The best two seconds of her life. That is how Michelle Inngs described the moment when the man accused of masterminding her daughter Jayde Panayiotou’s murder, failed again in his attempt to be released on bail.
Christopher Panayiotou’s family as well as his defence, were notably absent from proceedings on Tuesday when Judge Nomathamsanqa Bheshe dismissed his appeal against his bail being denied.
Panayiotou, 28, stands accused of having orchestrated his wife Jayde’s murder in April.
Speaking to the media briefly afterwards, Inggs said Beshe’s judgment was “the best two seconds of my life”.
Attorney Mark Nettleton received the judgment on instruction from Alwyn Griebenouw, Panayiotou’s lawyer. State prosecutor Marius Standers and investigating officer Kanna Swanepoel were present for the State.
Drawn out bail application
Panayiotou was originally denied bail by Magistrate Abigail Beeton after a drawn out bail application in the Port Elizabeth Magistrate’s Court in June.
His defence team, consisting of Griebenouw, Advocate Terry Price SC and Advocate Mike Hellens SC, argued in front of Judge Glen Goosen last week that Beeton had erred in her judgement and that Panayiotou should be granted bail.

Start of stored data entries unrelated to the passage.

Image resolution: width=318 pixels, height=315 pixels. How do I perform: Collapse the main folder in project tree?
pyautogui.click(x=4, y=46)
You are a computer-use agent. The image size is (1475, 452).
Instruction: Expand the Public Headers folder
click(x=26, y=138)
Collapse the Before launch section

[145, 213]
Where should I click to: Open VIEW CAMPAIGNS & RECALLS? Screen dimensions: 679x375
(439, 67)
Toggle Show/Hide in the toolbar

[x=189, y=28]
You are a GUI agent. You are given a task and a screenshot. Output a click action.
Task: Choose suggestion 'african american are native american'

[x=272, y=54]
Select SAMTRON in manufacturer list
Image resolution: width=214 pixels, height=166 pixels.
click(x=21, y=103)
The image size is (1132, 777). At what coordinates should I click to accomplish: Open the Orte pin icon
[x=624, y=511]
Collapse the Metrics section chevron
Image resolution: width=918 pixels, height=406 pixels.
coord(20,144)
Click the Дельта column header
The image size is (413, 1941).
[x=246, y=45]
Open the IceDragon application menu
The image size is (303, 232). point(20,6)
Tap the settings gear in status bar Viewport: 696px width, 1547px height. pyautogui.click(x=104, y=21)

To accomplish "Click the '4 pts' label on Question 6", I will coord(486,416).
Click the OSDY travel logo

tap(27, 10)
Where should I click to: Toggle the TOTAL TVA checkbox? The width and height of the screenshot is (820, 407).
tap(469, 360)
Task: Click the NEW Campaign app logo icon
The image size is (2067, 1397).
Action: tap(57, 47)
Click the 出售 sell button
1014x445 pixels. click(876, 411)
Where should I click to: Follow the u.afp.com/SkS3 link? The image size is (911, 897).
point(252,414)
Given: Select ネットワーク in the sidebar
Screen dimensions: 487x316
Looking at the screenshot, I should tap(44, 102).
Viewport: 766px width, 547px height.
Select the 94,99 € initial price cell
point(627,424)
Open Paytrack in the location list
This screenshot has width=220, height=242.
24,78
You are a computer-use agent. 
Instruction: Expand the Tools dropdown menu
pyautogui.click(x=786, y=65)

The dismissal, which effectively means Panayiotou will remain behind bars until his trial, was met with an outpouring of relief and a round of applause by Jayde’s family and friends, who filled the front two rows of the court wearing black #JusticeForJayde T-shirts.
National Prosecuting Authority spokesperson Tsepo Ndwalaza said the State was happy with the outcome of the proceedings, and that they had done enough to prove that Panayiotou should not get bail.
Schedule 6 offence
Goosen’s detailed judgment explained why he had denied Panayiotou’s appeal.
“I am unable to find that the magistrate erred or misdirected herself in relation to those issues [put forward by the defence] and the findings made,” said Goosen in his judgment.
Goosen said Beeton’s judgement contained a full discussion of the nature of the onus which rested upon an accused person charged with a Schedule 6 offence seeking bail.
“It was not argued that the magistrate had erred in relation to the test to be applied. It was however suggested in heads of argument, although not argued before me, that the magistrate had set the bar impossibly high in her application of the test of exceptional circumstances to the facts of the case.
“I do not agree. The test was applied correctly. The magistrate considered all factors which are ordinarily taken into account and those which the appellant has advanced in his application.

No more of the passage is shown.